## TASK TO COMPLETE
Rewrite the records between the lines holding "Point to the 2025 x-axis label" and "pos(214,157)", inclusive, changing every "How do I perform" to "How can I do" and keeping everything else the same.

## EXTRACTED INFORMATION
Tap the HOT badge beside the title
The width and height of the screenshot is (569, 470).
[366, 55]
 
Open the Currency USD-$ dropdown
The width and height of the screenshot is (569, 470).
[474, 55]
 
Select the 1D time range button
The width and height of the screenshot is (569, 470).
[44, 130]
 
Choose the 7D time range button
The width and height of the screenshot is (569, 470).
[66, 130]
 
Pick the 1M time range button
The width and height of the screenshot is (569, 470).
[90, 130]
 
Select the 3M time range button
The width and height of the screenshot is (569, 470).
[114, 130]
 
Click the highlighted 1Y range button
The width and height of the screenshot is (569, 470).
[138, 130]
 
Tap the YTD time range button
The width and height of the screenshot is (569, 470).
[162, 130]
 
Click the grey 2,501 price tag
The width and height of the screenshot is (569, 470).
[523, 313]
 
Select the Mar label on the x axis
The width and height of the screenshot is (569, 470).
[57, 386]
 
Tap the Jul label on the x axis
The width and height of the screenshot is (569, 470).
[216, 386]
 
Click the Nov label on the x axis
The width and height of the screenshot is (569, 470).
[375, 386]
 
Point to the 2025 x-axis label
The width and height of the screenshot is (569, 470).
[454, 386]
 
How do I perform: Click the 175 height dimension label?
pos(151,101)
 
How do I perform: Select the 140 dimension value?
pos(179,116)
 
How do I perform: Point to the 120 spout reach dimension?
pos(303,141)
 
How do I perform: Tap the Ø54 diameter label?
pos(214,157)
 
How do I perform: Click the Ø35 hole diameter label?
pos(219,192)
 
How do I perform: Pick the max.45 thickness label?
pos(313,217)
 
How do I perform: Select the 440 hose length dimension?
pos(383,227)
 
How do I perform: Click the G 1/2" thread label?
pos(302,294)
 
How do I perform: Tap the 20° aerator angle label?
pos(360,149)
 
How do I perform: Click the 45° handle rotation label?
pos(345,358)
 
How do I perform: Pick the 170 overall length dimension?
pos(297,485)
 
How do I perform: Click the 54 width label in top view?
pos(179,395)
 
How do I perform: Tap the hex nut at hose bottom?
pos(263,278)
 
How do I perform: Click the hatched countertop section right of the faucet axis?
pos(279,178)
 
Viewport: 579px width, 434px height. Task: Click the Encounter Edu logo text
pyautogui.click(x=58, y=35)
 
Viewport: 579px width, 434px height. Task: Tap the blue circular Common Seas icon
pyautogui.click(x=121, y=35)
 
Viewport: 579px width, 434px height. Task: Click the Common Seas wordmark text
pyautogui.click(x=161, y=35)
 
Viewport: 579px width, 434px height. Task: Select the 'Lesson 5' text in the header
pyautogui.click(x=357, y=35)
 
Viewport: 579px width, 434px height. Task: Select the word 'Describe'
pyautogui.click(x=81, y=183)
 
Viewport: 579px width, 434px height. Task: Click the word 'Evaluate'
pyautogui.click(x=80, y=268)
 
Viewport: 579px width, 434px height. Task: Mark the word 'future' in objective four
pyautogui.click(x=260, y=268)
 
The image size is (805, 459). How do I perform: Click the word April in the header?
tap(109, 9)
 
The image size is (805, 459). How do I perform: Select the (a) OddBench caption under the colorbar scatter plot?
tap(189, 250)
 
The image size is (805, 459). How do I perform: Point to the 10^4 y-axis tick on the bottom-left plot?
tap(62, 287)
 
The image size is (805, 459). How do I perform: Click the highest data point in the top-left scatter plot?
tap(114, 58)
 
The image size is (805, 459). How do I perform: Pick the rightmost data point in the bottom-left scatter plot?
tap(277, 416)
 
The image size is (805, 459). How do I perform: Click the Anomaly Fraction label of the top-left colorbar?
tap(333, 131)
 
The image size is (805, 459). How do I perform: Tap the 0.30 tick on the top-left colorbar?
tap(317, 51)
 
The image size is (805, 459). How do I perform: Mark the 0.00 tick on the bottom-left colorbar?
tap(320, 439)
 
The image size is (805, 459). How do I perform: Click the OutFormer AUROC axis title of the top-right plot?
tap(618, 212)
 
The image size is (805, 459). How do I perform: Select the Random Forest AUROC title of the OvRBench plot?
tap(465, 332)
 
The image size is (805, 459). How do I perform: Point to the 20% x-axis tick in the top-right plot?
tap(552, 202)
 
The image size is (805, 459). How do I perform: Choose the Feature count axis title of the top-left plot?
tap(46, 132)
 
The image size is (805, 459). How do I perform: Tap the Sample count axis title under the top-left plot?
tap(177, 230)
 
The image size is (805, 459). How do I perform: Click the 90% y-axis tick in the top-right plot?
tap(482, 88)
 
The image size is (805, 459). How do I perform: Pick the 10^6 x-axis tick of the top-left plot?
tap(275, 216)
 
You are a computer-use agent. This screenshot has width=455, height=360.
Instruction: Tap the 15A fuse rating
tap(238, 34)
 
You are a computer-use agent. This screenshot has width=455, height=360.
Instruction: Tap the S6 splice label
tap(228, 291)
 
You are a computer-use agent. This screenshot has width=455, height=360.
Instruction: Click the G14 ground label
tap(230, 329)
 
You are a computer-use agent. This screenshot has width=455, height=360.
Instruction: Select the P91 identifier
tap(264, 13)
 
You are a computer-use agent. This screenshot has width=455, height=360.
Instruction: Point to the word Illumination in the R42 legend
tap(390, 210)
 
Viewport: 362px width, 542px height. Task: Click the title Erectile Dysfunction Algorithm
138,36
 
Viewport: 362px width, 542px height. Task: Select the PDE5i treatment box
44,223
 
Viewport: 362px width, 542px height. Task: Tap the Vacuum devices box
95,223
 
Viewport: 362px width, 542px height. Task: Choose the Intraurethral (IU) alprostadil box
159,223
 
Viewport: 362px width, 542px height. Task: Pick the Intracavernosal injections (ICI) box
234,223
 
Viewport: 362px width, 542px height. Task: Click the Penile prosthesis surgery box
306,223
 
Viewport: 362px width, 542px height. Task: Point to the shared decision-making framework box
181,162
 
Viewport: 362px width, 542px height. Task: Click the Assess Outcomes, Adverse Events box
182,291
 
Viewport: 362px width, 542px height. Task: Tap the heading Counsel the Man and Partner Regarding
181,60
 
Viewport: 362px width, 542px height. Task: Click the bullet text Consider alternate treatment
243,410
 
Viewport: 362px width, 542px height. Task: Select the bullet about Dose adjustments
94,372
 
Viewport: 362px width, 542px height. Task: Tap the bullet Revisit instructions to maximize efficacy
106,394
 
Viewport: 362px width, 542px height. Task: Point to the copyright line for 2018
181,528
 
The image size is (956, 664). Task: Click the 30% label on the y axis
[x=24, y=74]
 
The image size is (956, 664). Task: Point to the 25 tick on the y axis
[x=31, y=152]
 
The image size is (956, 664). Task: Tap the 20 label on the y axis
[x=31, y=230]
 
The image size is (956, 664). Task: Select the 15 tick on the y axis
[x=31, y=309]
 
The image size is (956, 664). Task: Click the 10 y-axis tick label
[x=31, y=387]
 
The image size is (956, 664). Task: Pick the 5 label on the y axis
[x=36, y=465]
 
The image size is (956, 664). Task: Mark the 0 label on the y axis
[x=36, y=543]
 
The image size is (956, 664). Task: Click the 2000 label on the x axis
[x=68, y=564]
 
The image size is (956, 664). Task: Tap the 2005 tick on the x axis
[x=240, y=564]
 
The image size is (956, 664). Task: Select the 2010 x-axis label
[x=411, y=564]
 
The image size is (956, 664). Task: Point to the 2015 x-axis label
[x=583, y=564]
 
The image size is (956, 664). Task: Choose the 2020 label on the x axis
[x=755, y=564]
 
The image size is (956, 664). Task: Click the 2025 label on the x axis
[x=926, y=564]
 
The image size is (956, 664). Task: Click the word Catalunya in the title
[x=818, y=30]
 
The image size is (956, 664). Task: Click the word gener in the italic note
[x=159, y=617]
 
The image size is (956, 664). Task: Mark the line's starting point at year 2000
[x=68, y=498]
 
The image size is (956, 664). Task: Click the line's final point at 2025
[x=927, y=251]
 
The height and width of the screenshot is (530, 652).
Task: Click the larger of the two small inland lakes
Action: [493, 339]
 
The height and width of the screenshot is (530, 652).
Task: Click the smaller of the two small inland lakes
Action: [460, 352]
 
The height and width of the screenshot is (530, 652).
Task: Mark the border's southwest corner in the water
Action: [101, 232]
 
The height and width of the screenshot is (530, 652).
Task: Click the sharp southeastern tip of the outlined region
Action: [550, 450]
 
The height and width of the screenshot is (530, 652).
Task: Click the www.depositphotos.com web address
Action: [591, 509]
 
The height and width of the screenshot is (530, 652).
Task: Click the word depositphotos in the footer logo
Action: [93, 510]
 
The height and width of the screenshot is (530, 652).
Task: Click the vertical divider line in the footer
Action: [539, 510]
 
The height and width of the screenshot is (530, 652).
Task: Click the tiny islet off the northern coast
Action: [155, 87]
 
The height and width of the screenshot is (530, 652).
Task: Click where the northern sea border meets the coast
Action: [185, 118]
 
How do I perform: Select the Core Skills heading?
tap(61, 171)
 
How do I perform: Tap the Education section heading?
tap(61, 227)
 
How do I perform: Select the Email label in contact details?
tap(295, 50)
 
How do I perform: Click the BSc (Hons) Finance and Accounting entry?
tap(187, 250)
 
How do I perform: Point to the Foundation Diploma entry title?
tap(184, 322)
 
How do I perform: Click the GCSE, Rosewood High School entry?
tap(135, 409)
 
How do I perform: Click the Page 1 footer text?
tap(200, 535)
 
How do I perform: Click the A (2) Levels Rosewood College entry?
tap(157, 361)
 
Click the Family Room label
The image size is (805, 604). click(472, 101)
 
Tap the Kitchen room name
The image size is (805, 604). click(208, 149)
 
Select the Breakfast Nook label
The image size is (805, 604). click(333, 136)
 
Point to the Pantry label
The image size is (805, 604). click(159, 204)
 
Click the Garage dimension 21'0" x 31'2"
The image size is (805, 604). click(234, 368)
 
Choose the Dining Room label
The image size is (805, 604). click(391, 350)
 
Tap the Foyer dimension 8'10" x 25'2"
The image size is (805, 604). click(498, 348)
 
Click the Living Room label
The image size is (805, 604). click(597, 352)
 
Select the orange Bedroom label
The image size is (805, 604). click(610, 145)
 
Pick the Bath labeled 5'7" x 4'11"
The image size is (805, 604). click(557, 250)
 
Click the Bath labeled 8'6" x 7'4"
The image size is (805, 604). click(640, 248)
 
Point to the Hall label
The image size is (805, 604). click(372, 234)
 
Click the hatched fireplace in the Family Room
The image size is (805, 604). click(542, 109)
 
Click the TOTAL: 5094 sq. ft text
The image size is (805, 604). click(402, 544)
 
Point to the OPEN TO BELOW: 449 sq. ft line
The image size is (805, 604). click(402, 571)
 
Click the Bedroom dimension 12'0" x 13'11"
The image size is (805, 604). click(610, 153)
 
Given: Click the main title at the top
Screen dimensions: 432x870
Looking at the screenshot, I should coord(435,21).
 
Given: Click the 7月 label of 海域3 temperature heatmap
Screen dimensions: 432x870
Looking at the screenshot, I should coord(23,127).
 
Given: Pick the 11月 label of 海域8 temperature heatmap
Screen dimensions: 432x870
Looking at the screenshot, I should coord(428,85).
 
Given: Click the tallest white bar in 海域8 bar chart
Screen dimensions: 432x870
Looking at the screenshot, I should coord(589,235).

## OUTPUT OF THE EXERCISE
Point to the 2025 x-axis label
The width and height of the screenshot is (569, 470).
[454, 386]
 
How can I do: Click the 175 height dimension label?
pos(151,101)
 
How can I do: Select the 140 dimension value?
pos(179,116)
 
How can I do: Point to the 120 spout reach dimension?
pos(303,141)
 
How can I do: Tap the Ø54 diameter label?
pos(214,157)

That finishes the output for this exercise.